*** EXERCISE MATERIALS
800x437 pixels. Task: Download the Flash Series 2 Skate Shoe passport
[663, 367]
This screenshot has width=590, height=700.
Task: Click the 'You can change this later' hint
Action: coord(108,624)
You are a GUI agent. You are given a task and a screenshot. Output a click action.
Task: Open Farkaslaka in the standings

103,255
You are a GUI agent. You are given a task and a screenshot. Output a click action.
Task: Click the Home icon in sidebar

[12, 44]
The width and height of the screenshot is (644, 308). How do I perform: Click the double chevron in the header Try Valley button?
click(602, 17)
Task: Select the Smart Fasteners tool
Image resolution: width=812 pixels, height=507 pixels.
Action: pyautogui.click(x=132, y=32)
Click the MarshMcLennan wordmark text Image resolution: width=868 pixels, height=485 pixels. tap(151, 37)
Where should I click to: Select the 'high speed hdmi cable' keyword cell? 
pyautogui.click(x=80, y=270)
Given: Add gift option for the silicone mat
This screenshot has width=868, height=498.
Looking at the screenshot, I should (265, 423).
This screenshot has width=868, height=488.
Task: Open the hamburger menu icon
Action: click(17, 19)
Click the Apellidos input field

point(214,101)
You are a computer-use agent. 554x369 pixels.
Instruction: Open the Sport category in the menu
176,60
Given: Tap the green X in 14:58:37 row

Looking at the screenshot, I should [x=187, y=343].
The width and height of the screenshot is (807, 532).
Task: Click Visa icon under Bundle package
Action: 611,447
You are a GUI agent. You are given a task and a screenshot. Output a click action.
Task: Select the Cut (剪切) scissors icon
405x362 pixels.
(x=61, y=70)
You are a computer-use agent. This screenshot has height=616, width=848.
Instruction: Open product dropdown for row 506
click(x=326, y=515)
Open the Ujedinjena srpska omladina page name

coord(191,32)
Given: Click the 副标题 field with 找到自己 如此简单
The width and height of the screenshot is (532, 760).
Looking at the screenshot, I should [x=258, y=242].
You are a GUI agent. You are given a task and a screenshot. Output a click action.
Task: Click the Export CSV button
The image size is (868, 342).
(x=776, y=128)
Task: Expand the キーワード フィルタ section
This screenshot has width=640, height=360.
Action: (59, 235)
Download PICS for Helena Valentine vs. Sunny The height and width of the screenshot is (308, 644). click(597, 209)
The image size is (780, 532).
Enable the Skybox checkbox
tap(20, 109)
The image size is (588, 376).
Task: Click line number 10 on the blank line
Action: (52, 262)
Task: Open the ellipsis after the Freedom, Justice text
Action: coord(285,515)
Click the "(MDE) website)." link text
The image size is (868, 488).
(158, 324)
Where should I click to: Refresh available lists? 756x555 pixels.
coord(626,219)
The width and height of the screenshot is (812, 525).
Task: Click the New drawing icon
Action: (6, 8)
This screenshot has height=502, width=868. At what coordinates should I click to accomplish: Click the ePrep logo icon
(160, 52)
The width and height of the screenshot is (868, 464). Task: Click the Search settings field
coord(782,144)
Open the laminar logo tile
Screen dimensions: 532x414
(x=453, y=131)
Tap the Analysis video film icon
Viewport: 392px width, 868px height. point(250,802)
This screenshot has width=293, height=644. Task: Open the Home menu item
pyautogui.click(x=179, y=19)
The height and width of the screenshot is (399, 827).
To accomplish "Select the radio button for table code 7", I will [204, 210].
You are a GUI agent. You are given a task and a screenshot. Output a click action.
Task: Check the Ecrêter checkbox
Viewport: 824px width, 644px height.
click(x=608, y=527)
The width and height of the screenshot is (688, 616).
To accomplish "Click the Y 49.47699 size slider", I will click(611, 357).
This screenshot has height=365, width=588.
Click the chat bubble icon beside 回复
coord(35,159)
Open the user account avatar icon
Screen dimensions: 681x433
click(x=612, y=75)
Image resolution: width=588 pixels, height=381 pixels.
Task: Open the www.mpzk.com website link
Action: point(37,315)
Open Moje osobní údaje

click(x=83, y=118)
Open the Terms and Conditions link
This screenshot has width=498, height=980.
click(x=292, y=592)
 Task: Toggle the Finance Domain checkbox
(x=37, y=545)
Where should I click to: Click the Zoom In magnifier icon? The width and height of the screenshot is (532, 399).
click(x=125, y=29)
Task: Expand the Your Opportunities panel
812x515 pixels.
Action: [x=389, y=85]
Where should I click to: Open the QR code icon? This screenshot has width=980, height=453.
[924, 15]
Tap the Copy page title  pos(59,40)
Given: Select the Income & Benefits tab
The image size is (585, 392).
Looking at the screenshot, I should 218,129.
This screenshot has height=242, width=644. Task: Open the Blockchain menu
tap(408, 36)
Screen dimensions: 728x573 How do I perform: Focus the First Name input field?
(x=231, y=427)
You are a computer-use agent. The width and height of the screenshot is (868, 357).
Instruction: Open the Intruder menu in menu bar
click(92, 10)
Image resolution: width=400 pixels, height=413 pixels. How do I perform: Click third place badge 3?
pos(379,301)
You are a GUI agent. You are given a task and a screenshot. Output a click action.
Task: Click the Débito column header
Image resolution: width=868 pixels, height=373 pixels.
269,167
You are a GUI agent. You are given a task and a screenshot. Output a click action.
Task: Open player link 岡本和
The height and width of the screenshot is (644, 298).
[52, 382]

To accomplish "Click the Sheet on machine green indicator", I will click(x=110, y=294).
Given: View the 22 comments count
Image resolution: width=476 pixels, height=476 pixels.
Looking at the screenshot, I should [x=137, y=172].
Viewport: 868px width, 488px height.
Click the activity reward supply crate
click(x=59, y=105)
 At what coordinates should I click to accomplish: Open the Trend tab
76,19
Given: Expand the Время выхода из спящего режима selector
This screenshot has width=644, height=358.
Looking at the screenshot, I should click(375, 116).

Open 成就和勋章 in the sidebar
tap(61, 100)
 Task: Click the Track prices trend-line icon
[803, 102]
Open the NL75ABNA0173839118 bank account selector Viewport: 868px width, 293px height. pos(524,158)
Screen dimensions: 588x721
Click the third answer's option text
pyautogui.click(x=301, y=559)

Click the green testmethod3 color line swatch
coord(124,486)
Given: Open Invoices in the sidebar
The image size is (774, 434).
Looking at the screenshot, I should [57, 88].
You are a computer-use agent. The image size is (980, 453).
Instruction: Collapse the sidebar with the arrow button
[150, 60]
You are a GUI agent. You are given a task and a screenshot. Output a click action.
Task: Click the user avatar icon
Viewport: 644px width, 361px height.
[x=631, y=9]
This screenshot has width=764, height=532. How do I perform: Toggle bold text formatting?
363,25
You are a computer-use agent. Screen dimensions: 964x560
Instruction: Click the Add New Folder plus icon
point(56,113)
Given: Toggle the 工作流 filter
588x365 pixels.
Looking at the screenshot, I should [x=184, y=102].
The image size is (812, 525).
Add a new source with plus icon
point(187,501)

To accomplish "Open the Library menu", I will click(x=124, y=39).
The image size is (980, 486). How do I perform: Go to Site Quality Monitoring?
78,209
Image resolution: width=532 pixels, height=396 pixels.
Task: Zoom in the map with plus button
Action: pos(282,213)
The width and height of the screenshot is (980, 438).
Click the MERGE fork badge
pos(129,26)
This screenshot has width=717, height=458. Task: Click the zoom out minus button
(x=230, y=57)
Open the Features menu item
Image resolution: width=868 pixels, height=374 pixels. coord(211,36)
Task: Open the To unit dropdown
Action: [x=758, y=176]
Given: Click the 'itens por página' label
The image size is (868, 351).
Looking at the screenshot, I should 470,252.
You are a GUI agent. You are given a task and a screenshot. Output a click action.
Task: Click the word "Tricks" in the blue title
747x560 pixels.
******
EXERCISE DETAILS :: Give back the entries exactly. Omit none of them.

RESPONSE ::
800x437 pixels. Task: Download the Flash Series 2 Skate Shoe passport
[663, 367]
This screenshot has width=590, height=700.
Task: Click the 'You can change this later' hint
Action: coord(108,624)
You are a GUI agent. You are given a task and a screenshot. Output a click action.
Task: Open Farkaslaka in the standings

103,255
You are a GUI agent. You are given a task and a screenshot. Output a click action.
Task: Click the Home icon in sidebar

[12, 44]
The width and height of the screenshot is (644, 308). How do I perform: Click the double chevron in the header Try Valley button?
click(602, 17)
Task: Select the Smart Fasteners tool
Image resolution: width=812 pixels, height=507 pixels.
Action: pyautogui.click(x=132, y=32)
Click the MarshMcLennan wordmark text Image resolution: width=868 pixels, height=485 pixels. tap(151, 37)
Where should I click to: Select the 'high speed hdmi cable' keyword cell? 
pyautogui.click(x=80, y=270)
Given: Add gift option for the silicone mat
This screenshot has width=868, height=498.
Looking at the screenshot, I should (265, 423).
This screenshot has width=868, height=488.
Task: Open the hamburger menu icon
Action: click(17, 19)
Click the Apellidos input field

point(214,101)
You are a computer-use agent. 554x369 pixels.
Instruction: Open the Sport category in the menu
176,60
Given: Tap the green X in 14:58:37 row

Looking at the screenshot, I should [x=187, y=343].
The width and height of the screenshot is (807, 532).
Task: Click Visa icon under Bundle package
Action: 611,447
You are a GUI agent. You are given a task and a screenshot. Output a click action.
Task: Select the Cut (剪切) scissors icon
405x362 pixels.
(x=61, y=70)
You are a computer-use agent. This screenshot has height=616, width=848.
Instruction: Open product dropdown for row 506
click(x=326, y=515)
Open the Ujedinjena srpska omladina page name

coord(191,32)
Given: Click the 副标题 field with 找到自己 如此简单
The width and height of the screenshot is (532, 760).
Looking at the screenshot, I should [x=258, y=242].
You are a GUI agent. You are given a task and a screenshot. Output a click action.
Task: Click the Export CSV button
The image size is (868, 342).
(x=776, y=128)
Task: Expand the キーワード フィルタ section
This screenshot has width=640, height=360.
Action: (59, 235)
Download PICS for Helena Valentine vs. Sunny The height and width of the screenshot is (308, 644). click(597, 209)
The image size is (780, 532).
Enable the Skybox checkbox
tap(20, 109)
The image size is (588, 376).
Task: Click line number 10 on the blank line
Action: (52, 262)
Task: Open the ellipsis after the Freedom, Justice text
Action: coord(285,515)
Click the "(MDE) website)." link text
The image size is (868, 488).
(158, 324)
Where should I click to: Refresh available lists? 756x555 pixels.
coord(626,219)
The width and height of the screenshot is (812, 525).
Task: Click the New drawing icon
Action: (6, 8)
This screenshot has height=502, width=868. At what coordinates should I click to accomplish: Click the ePrep logo icon
(160, 52)
The width and height of the screenshot is (868, 464). Task: Click the Search settings field
coord(782,144)
Open the laminar logo tile
Screen dimensions: 532x414
(x=453, y=131)
Tap the Analysis video film icon
Viewport: 392px width, 868px height. point(250,802)
This screenshot has width=293, height=644. Task: Open the Home menu item
pyautogui.click(x=179, y=19)
The height and width of the screenshot is (399, 827).
To accomplish "Select the radio button for table code 7", I will [204, 210].
You are a GUI agent. You are given a task and a screenshot. Output a click action.
Task: Check the Ecrêter checkbox
Viewport: 824px width, 644px height.
click(x=608, y=527)
The width and height of the screenshot is (688, 616).
To accomplish "Click the Y 49.47699 size slider", I will click(611, 357).
This screenshot has height=365, width=588.
Click the chat bubble icon beside 回复
coord(35,159)
Open the user account avatar icon
Screen dimensions: 681x433
click(x=612, y=75)
Image resolution: width=588 pixels, height=381 pixels.
Task: Open the www.mpzk.com website link
Action: point(37,315)
Open Moje osobní údaje

click(x=83, y=118)
Open the Terms and Conditions link
This screenshot has width=498, height=980.
click(x=292, y=592)
 Task: Toggle the Finance Domain checkbox
(x=37, y=545)
Where should I click to: Click the Zoom In magnifier icon? The width and height of the screenshot is (532, 399).
click(x=125, y=29)
Task: Expand the Your Opportunities panel
812x515 pixels.
Action: [x=389, y=85]
Where should I click to: Open the QR code icon? This screenshot has width=980, height=453.
[924, 15]
Tap the Copy page title  pos(59,40)
Given: Select the Income & Benefits tab
The image size is (585, 392).
Looking at the screenshot, I should 218,129.
This screenshot has height=242, width=644. Task: Open the Blockchain menu
tap(408, 36)
Screen dimensions: 728x573 How do I perform: Focus the First Name input field?
(x=231, y=427)
You are a computer-use agent. The width and height of the screenshot is (868, 357).
Instruction: Open the Intruder menu in menu bar
click(92, 10)
Image resolution: width=400 pixels, height=413 pixels. How do I perform: Click third place badge 3?
pos(379,301)
You are a GUI agent. You are given a task and a screenshot. Output a click action.
Task: Click the Débito column header
Image resolution: width=868 pixels, height=373 pixels.
269,167
You are a GUI agent. You are given a task and a screenshot. Output a click action.
Task: Open player link 岡本和
The height and width of the screenshot is (644, 298).
[52, 382]

To accomplish "Click the Sheet on machine green indicator", I will click(x=110, y=294).
Given: View the 22 comments count
Image resolution: width=476 pixels, height=476 pixels.
Looking at the screenshot, I should [x=137, y=172].
Viewport: 868px width, 488px height.
Click the activity reward supply crate
click(x=59, y=105)
 At what coordinates should I click to accomplish: Open the Trend tab
76,19
Given: Expand the Время выхода из спящего режима selector
This screenshot has width=644, height=358.
Looking at the screenshot, I should click(375, 116).

Open 成就和勋章 in the sidebar
tap(61, 100)
 Task: Click the Track prices trend-line icon
[803, 102]
Open the NL75ABNA0173839118 bank account selector Viewport: 868px width, 293px height. pos(524,158)
Screen dimensions: 588x721
Click the third answer's option text
pyautogui.click(x=301, y=559)

Click the green testmethod3 color line swatch
coord(124,486)
Given: Open Invoices in the sidebar
The image size is (774, 434).
Looking at the screenshot, I should [57, 88].
You are a computer-use agent. The image size is (980, 453).
Instruction: Collapse the sidebar with the arrow button
[150, 60]
You are a GUI agent. You are given a task and a screenshot. Output a click action.
Task: Click the user avatar icon
Viewport: 644px width, 361px height.
[x=631, y=9]
This screenshot has width=764, height=532. How do I perform: Toggle bold text formatting?
363,25
You are a computer-use agent. Screen dimensions: 964x560
Instruction: Click the Add New Folder plus icon
point(56,113)
Given: Toggle the 工作流 filter
588x365 pixels.
Looking at the screenshot, I should [x=184, y=102].
The image size is (812, 525).
Add a new source with plus icon
point(187,501)

To accomplish "Open the Library menu", I will click(x=124, y=39).
The image size is (980, 486). How do I perform: Go to Site Quality Monitoring?
78,209
Image resolution: width=532 pixels, height=396 pixels.
Task: Zoom in the map with plus button
Action: pos(282,213)
The width and height of the screenshot is (980, 438).
Click the MERGE fork badge
pos(129,26)
This screenshot has width=717, height=458. Task: Click the zoom out minus button
(x=230, y=57)
Open the Features menu item
Image resolution: width=868 pixels, height=374 pixels. coord(211,36)
Task: Open the To unit dropdown
Action: [x=758, y=176]
Given: Click the 'itens por página' label
The image size is (868, 351).
Looking at the screenshot, I should 470,252.
You are a GUI agent. You are given a task and a screenshot. Output a click action.
Task: Click the word "Tricks" in the blue title
747x560 pixels.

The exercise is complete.